While some Underdog work might have been lumped with the post-Muggs, THC-haze there’s an ambience and knack for psychedelia in the mix that could be fully appreciation when it was free from the distraction of comparison with beloved originals. On the Brotherhood’s ‘Elementalz’ it was out there. Some of the album might sound a little naive now, but the little gothic touches and lavish yet abstract art from Dave Mckean indicated that someone had taken their time putting it together in contrast to the graffiti fonts and barely Pentel tag fonts of rival British releases. It never set off a movement and as a nation, few lessons were learned and UK rap moaned and stagnated. Now the real appeal is in a hastily recorded road rap sound that’s too agitated to bother with lavish inlays.
This interview with Jackson is brutally honest at a time when many swagger around as one-man brands on a Klout score mission. He downplays a little too much of his work, but it’s clear that the graphic design and typography is still his first passion (check out Cynthia Rose’s ‘Design After Dark’ for some sleeve and clubland designs that typify the late ’80s to early ’90s, including some of Jackson’s Champion and Gee Street work). His site has a good cross section of his works so far, but Bite It!s street-level take on the Suzuki rhino and the attention lavished on some otherwise forgotten 12″s with Donald Christie’s photography.
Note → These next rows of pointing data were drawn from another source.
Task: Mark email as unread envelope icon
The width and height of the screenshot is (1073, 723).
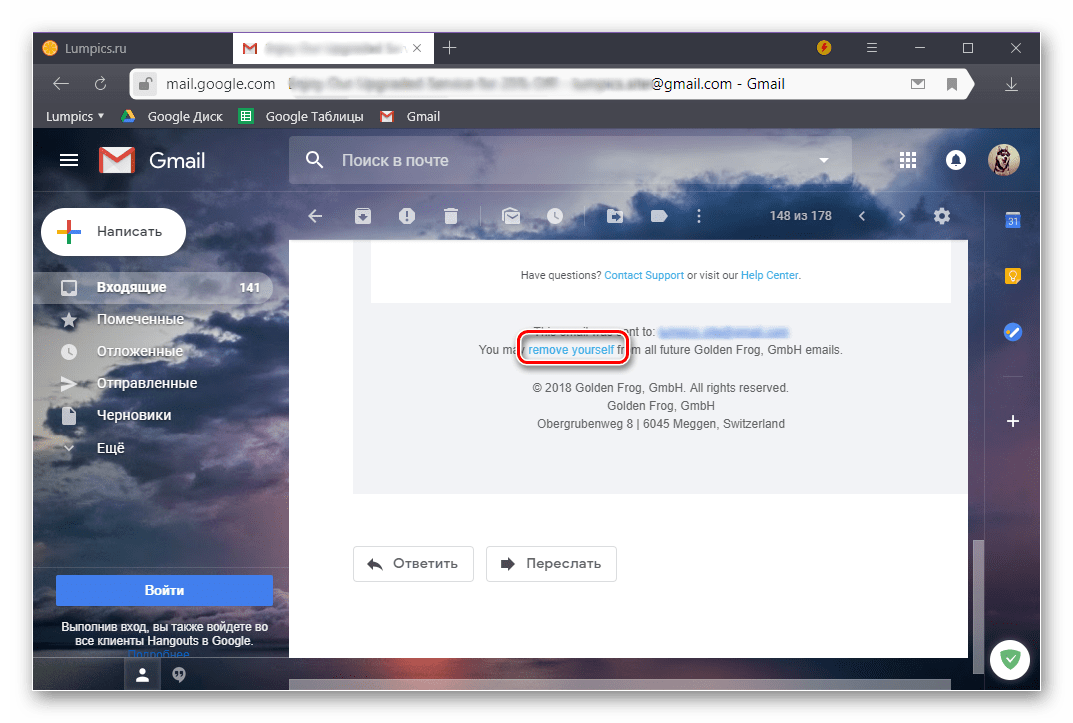Action: (511, 216)
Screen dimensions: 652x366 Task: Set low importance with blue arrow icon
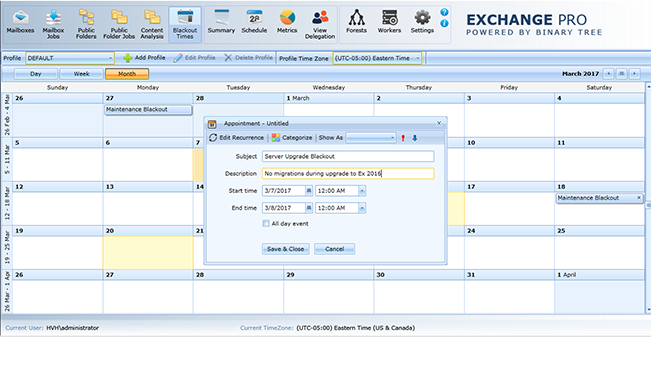[415, 138]
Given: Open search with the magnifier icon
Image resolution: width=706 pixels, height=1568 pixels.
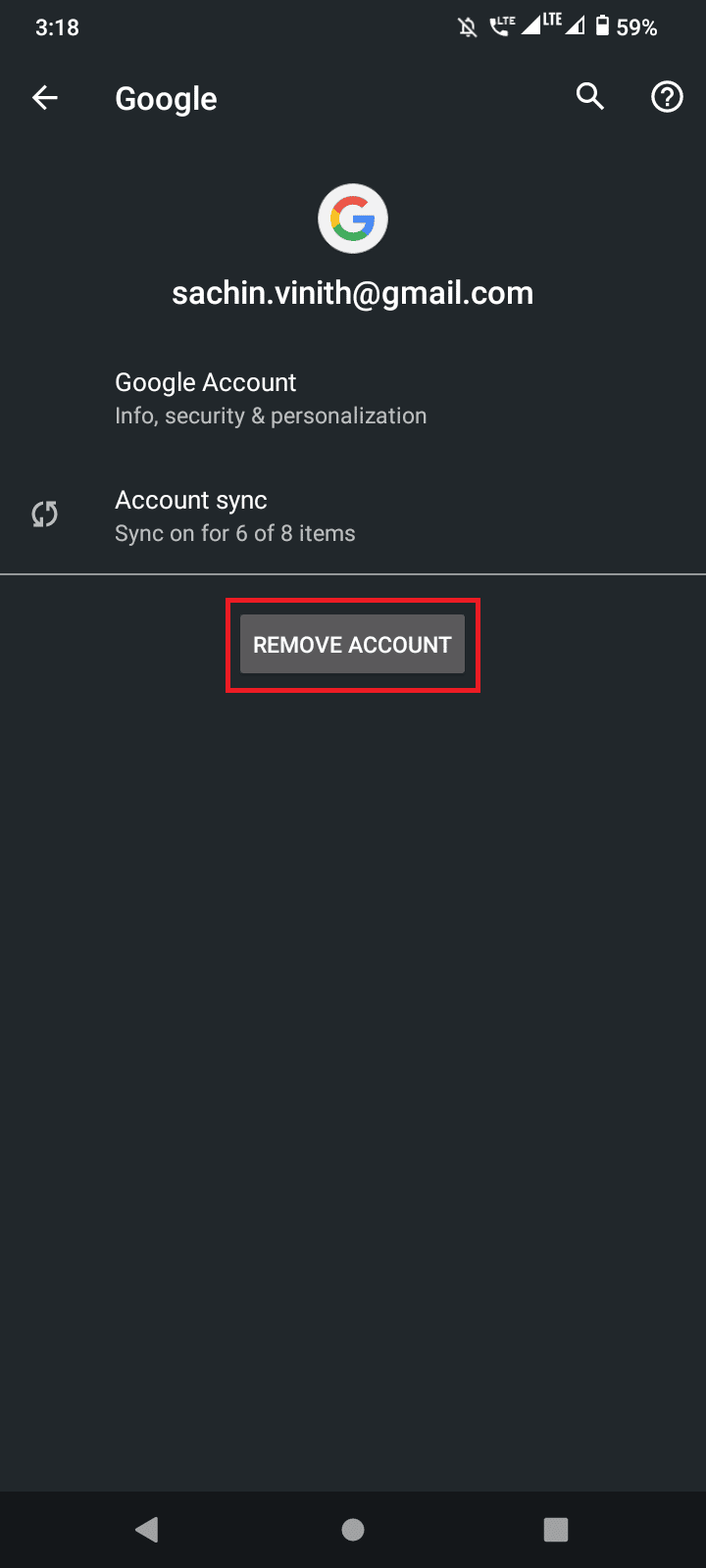Looking at the screenshot, I should 589,96.
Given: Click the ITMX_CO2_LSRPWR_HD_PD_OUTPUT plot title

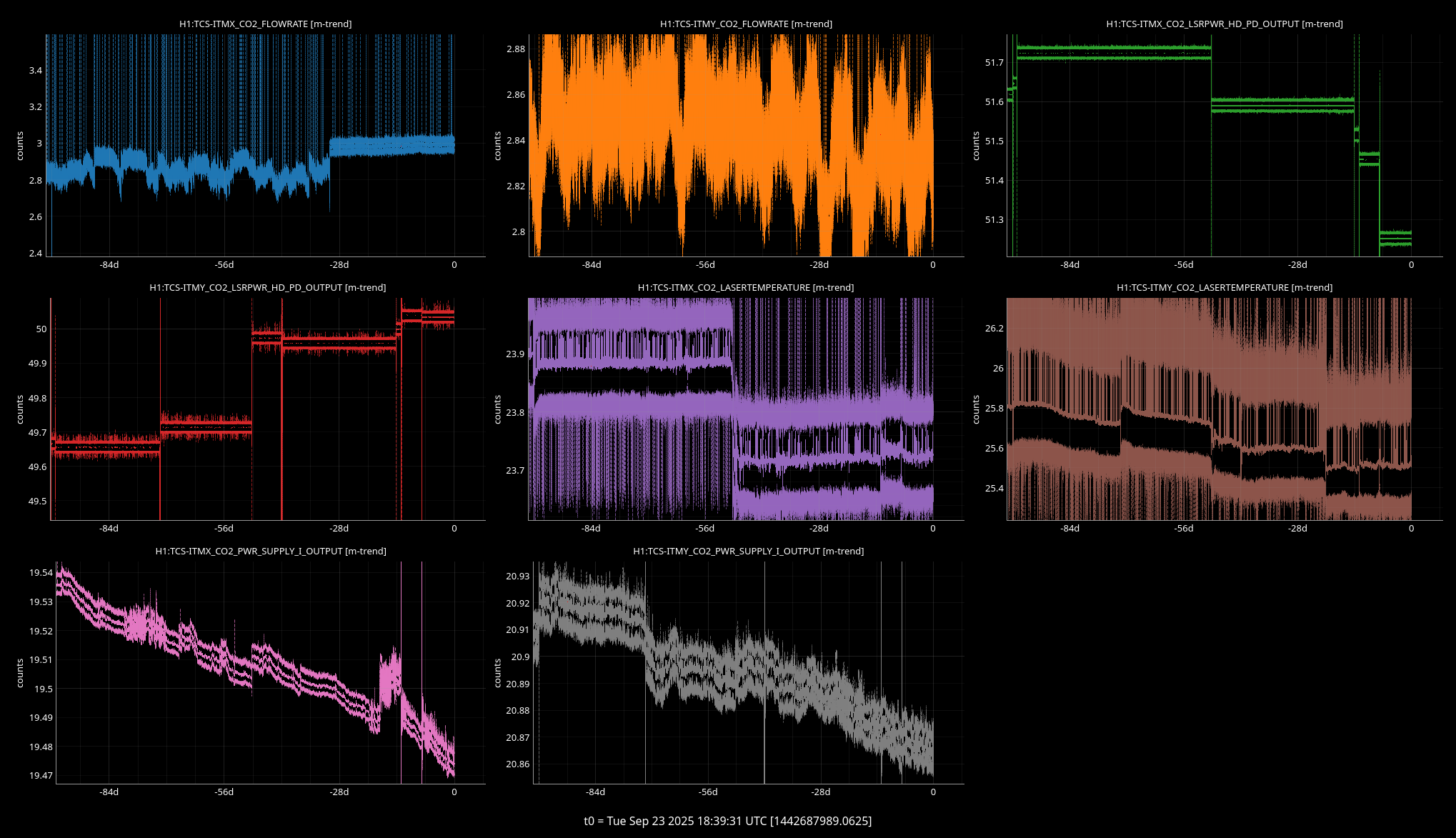Looking at the screenshot, I should coord(1224,24).
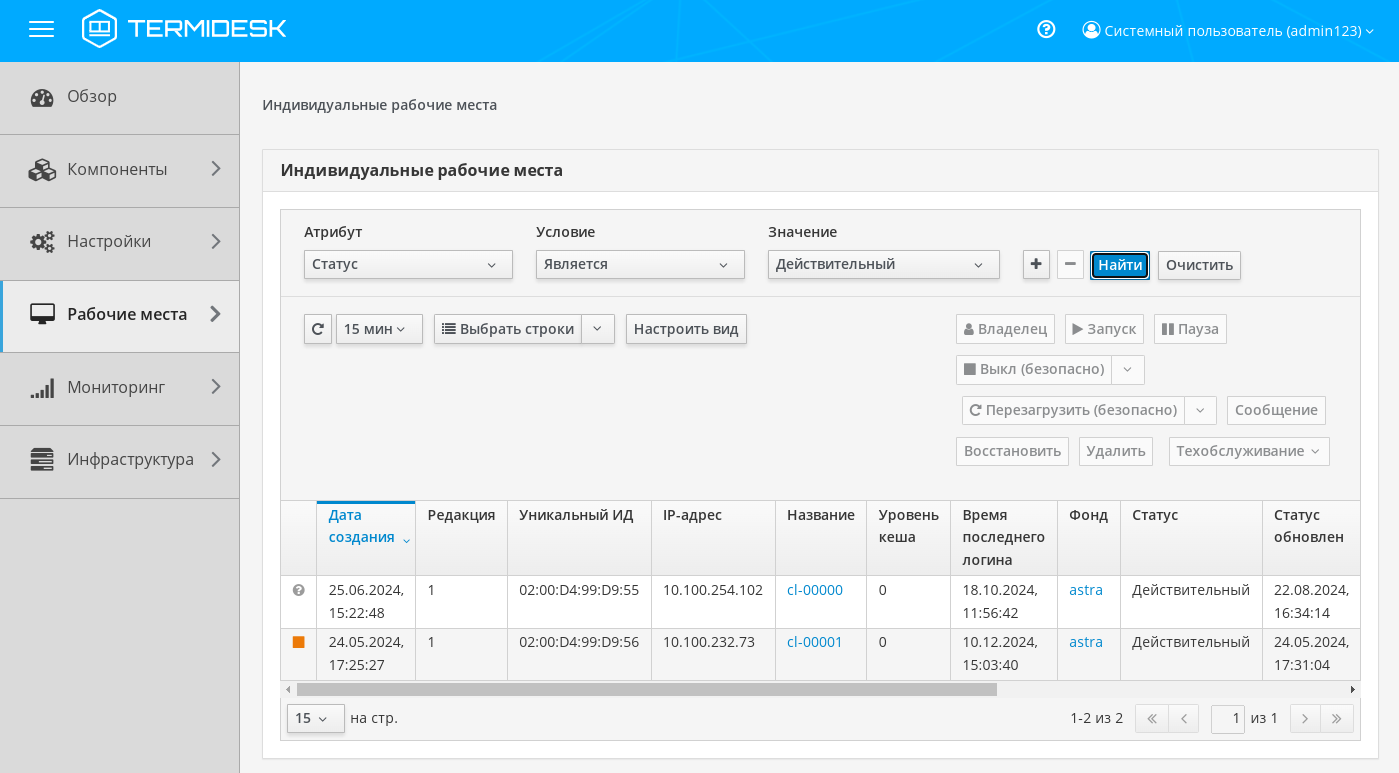Click the refresh table icon button
Screen dimensions: 1399x773
(x=318, y=329)
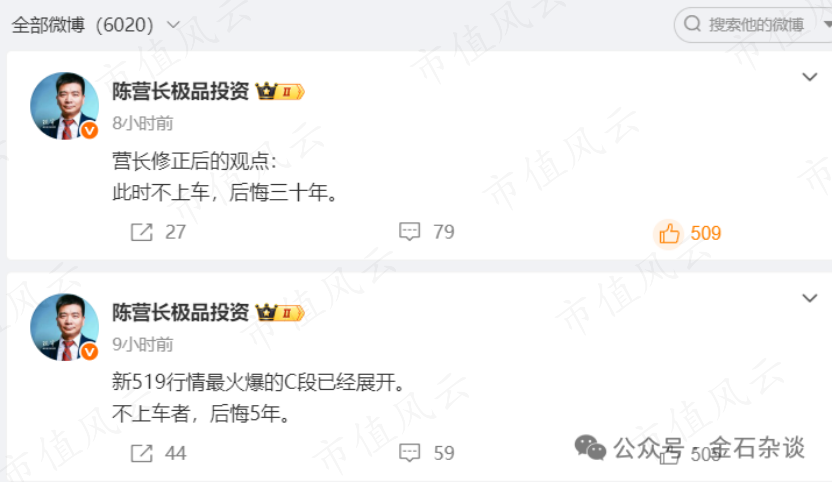Image resolution: width=832 pixels, height=482 pixels.
Task: Click the verified V badge on first avatar
Action: [x=89, y=131]
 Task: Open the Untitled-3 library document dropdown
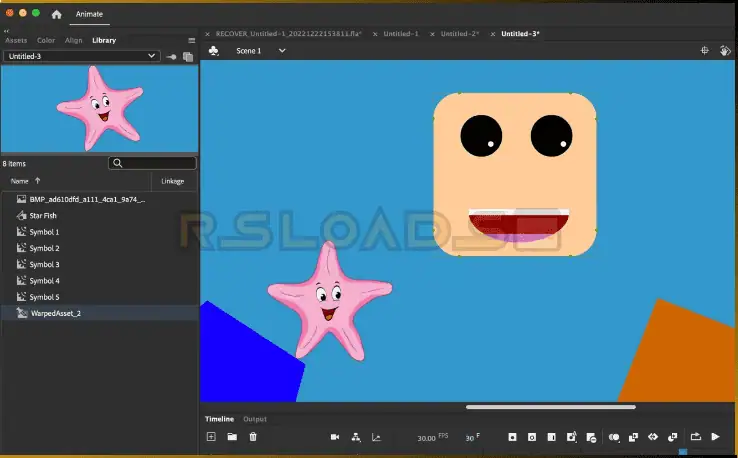click(81, 57)
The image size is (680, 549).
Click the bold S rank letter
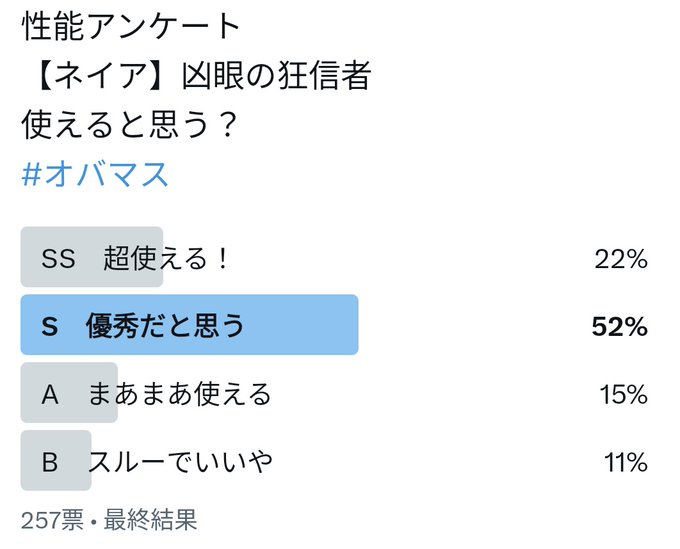point(49,327)
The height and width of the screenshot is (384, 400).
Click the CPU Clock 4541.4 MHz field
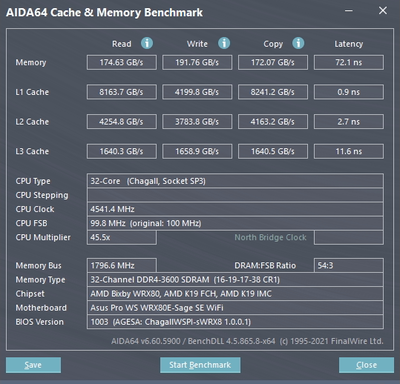235,209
Little Pauly Ryan EP’s been on here before, but it deserves a second appearance alongside Scientists of Sound and 100% Proof releases too. Who else was doing anything like that in 1992? He still works with Donald on video projects like this. That sloganeering should be memorable to ‘Phat’ readers too. I can’t help but think that that one-man, money’s-no-object (rarely the key to longevity in the recording industry) crusade against mediocrity deserves inspection from a wider audience as we champion some right old sh…actually, to honour Hev’s ‘Don’t Curse’ plea, it can get censored…shameless rubbish.